I first encountered American Interior in 2015 as an exchange student at the Royal College of Art. A recent arrival from the University of Texas, I didn’t know where I was. I was homesick. So I got a ticket to see Yo La Tengo in Shepherd’s Bush, and the opening act happened to be Rhys and his Evans puppet, with some sort of didactic cue-card setup to help the audience along. I was enthralled, giddy, and spent the next few months wandering around London thinking about the man with the puppet, listening to the record over and over in my temporary bedroom. On one occasion I turned it off and went for a long walk. Whole Foods was closed so I did a manic lonesome dance through the crowds of Piccadilly Circus: a cartoon of a solitary American in a raincoat, stomping with foolish verve past fancy Pizza Hut, while a man with a Welsh accent sang about the Mississippi River. It’s likely I danced past Downing Street. I reached the Thames, sprinted south across Westminster Bridge, moved against the stream of pedestrians and tourists with no objective. As I reached the south bank, a large man in an unmistakable burnt orange University of Texas sweatshirt stood right in my path. I pointed at him without breaking my stride. Somewhere in all this, not knowing stopped mattering. Inside the inescapable, unpredictable world of blind progress—a centuries-long experiment built on some peculiar notions about the nature of life—it was certain I was a very small thing. But dance was on the table.

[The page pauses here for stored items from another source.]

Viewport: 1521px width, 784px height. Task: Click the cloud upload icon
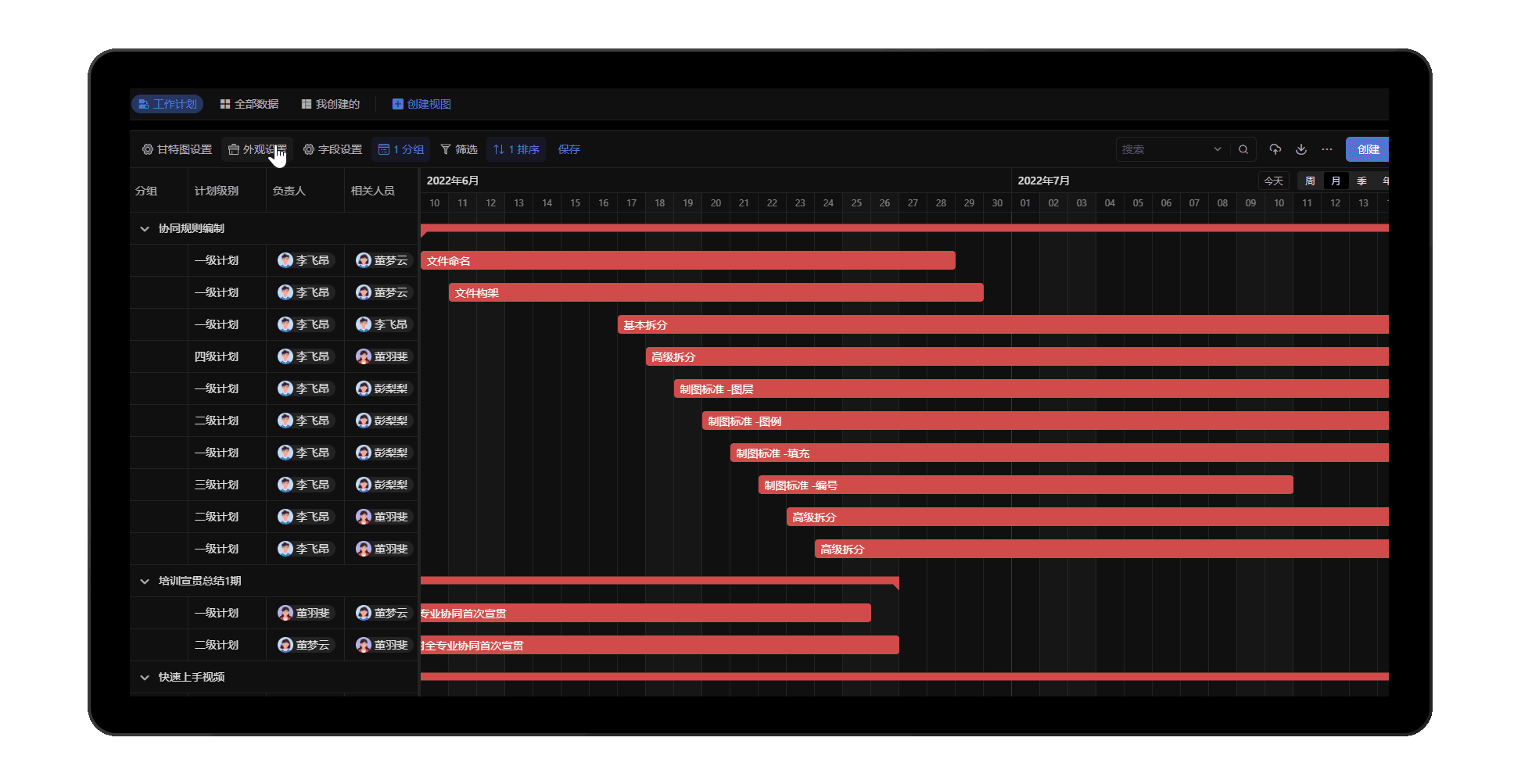(x=1275, y=149)
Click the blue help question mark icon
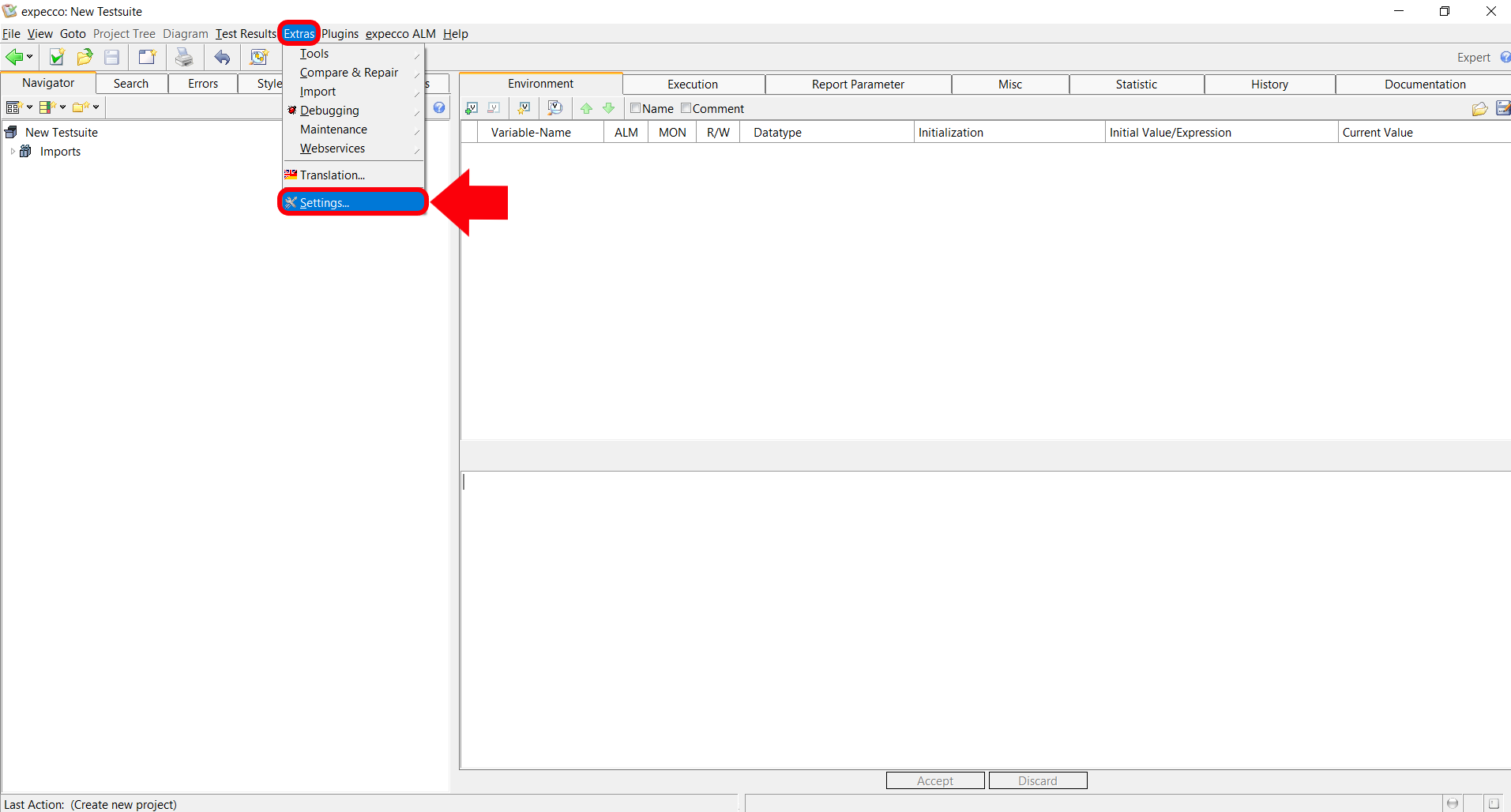 (439, 108)
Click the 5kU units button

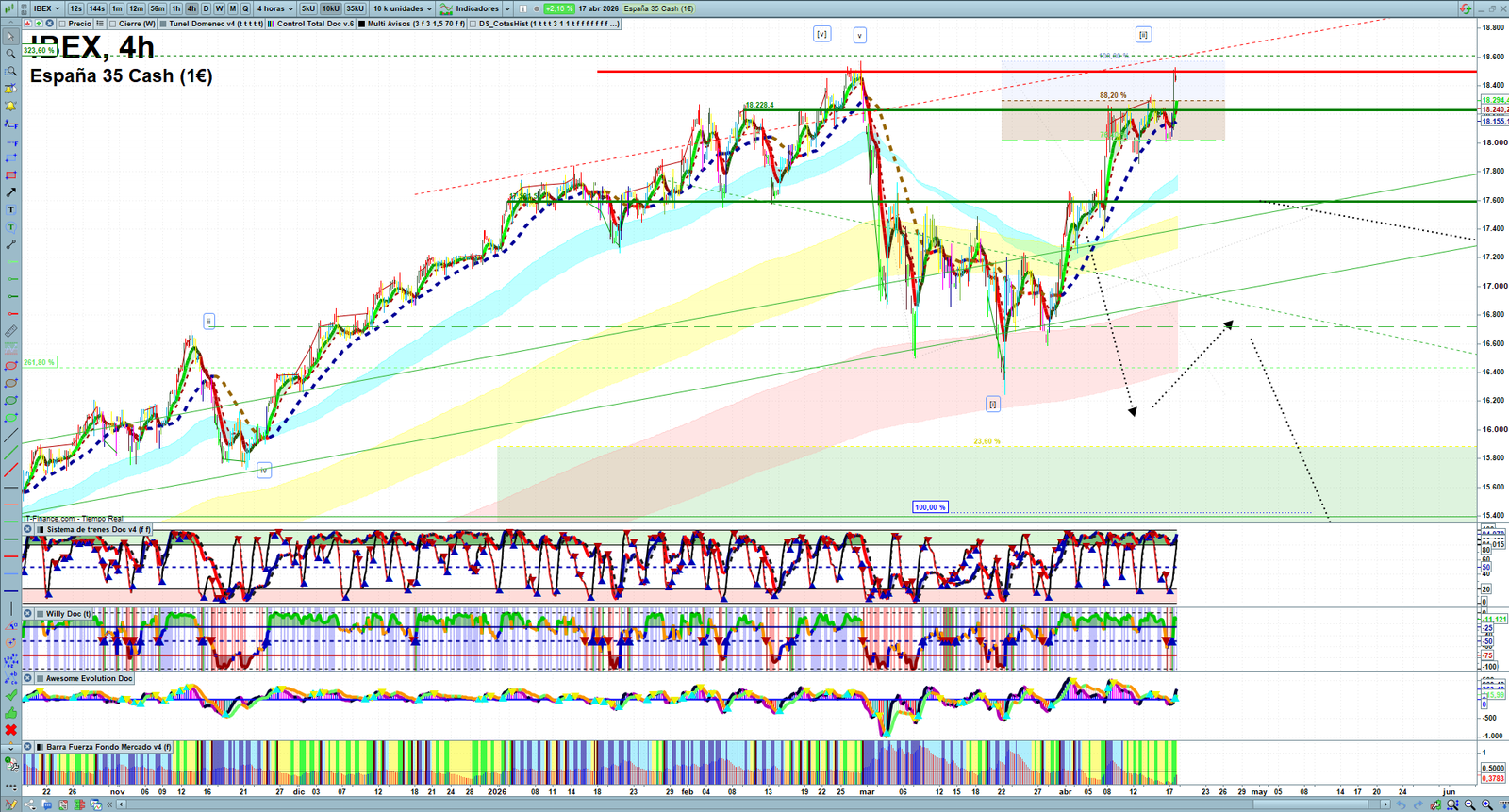pyautogui.click(x=308, y=8)
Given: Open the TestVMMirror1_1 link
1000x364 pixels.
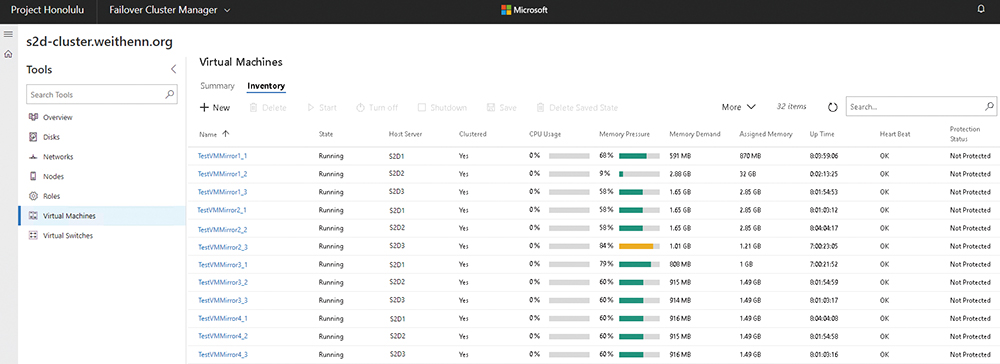Looking at the screenshot, I should pyautogui.click(x=223, y=156).
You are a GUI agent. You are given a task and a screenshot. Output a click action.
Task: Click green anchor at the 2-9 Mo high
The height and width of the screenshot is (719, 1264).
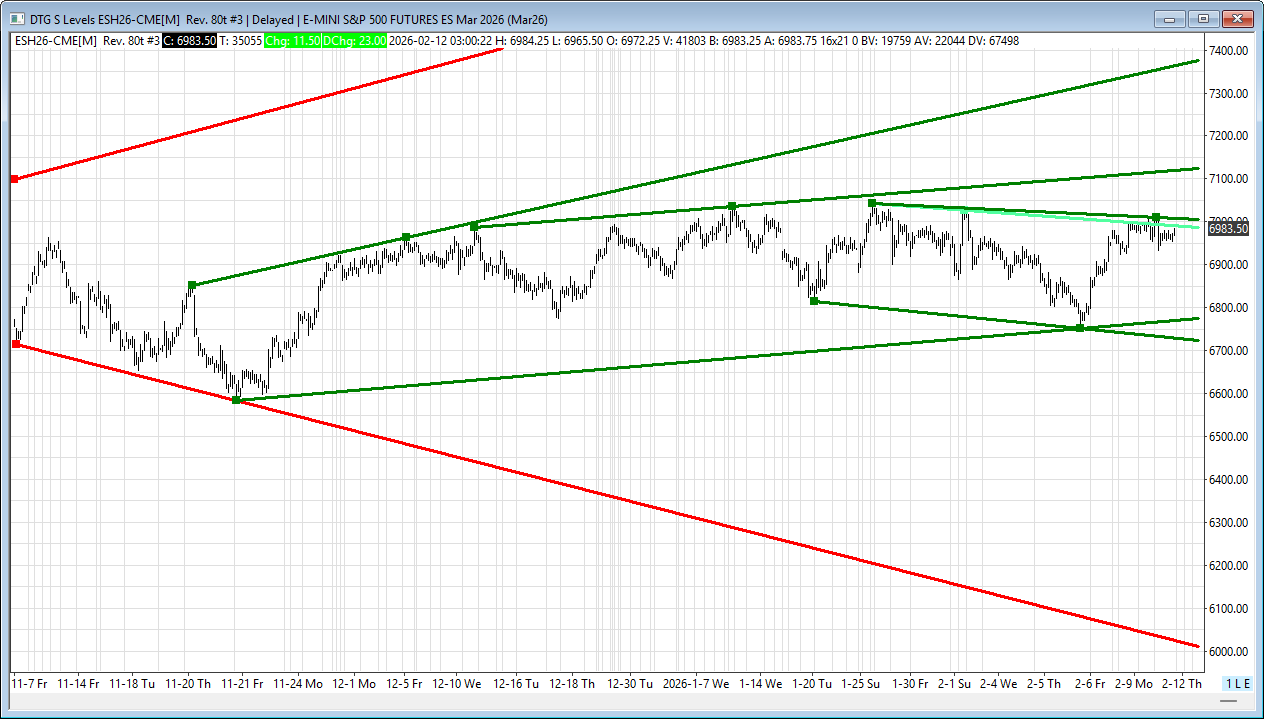(1155, 217)
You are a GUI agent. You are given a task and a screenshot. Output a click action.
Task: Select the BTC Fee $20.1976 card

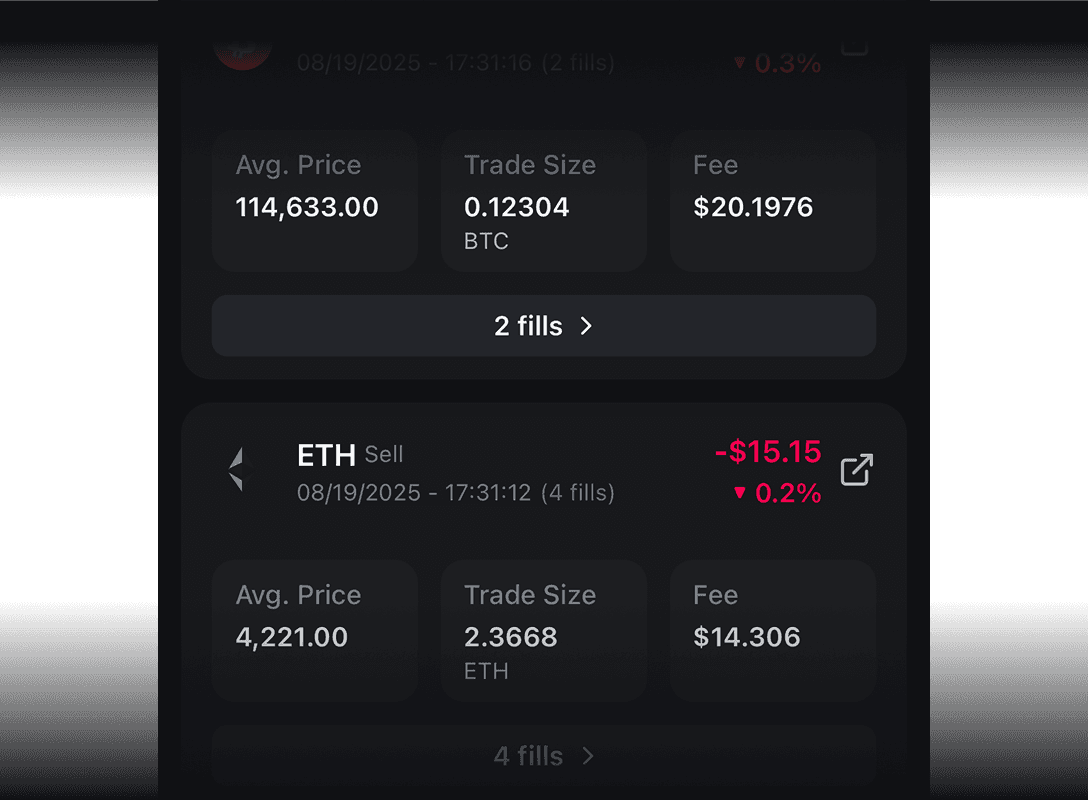point(772,200)
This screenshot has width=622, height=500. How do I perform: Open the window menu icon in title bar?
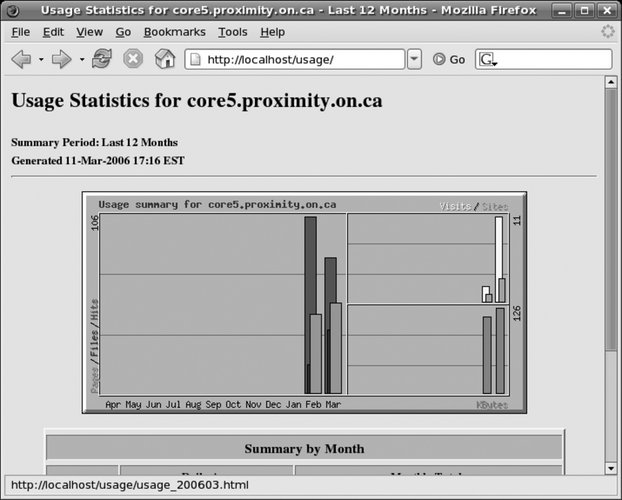point(12,10)

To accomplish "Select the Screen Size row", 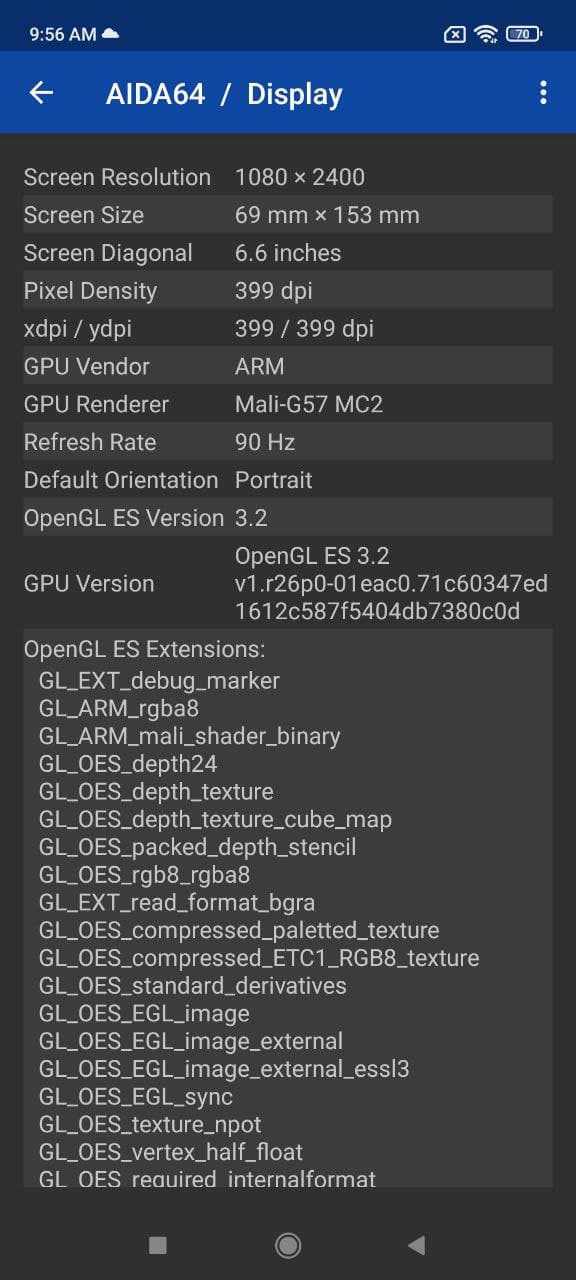I will pos(288,215).
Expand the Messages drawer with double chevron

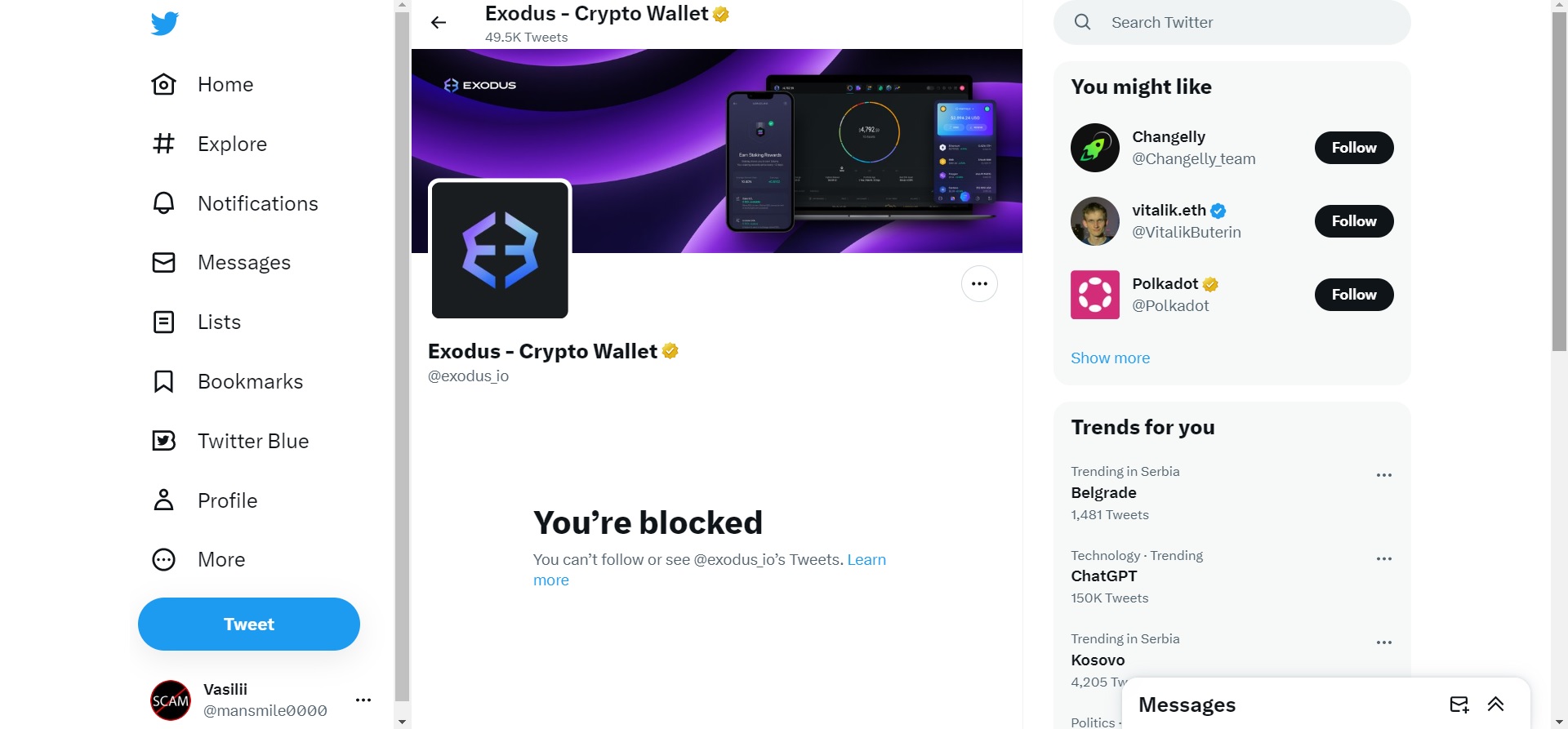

Now it’s ten in the morning, May 2020. I’m alone in my kitchen in Texas, where I sometimes can’t believe I live, nursing my eye with a washcloth—I have suffered a jalapeño injury while making guacamole for no reason. “The Last Conquistador” is playing from my phone: “A combination of disease and confusion / my whole life’s work was just an illusion.” Hey, I think, ow. A little much during a pandemic. And yet, with some creeping mirth, I concede that I never expected anything but confusion. Death has always just kind of been hanging out in the corner. There’s an animated gif I’ve been sending friends when I can find no choice besides laughter; a cartoon of Death, reclining on his stomach, skull in his palms, dreamily kicking his legs. Tiger Beat stuff. Now Gruff is singing something dancy and Welsh called “Allweddellau Allweddol.” Yeah, I think, of course. Living is a weird privilege, a weird necessity. It’s a strain to imagine what life must have been like when John Evans succumbed to malaria and was interred a few hours’ drive from here, but Rhys permits me a conjecture: it was as chaotic, as beautiful, precious, and terrifying as it is now. Maybe I cherish American Interior in part because it affirms precariousness as an inevitable consequence of being human, but does so with a light enough heart to celebrate the value of the endeavor. It’s wild out here. In here. Even if we must create a puppet of our beloved, we should love. Wiping a tear from my eye—because of the jalapeño, I guess—I pick up my phone. “Walk into the wilderness / walk into the wilderness,” Rhys’s voice repeats from my hands. “Walk into the wilderness.”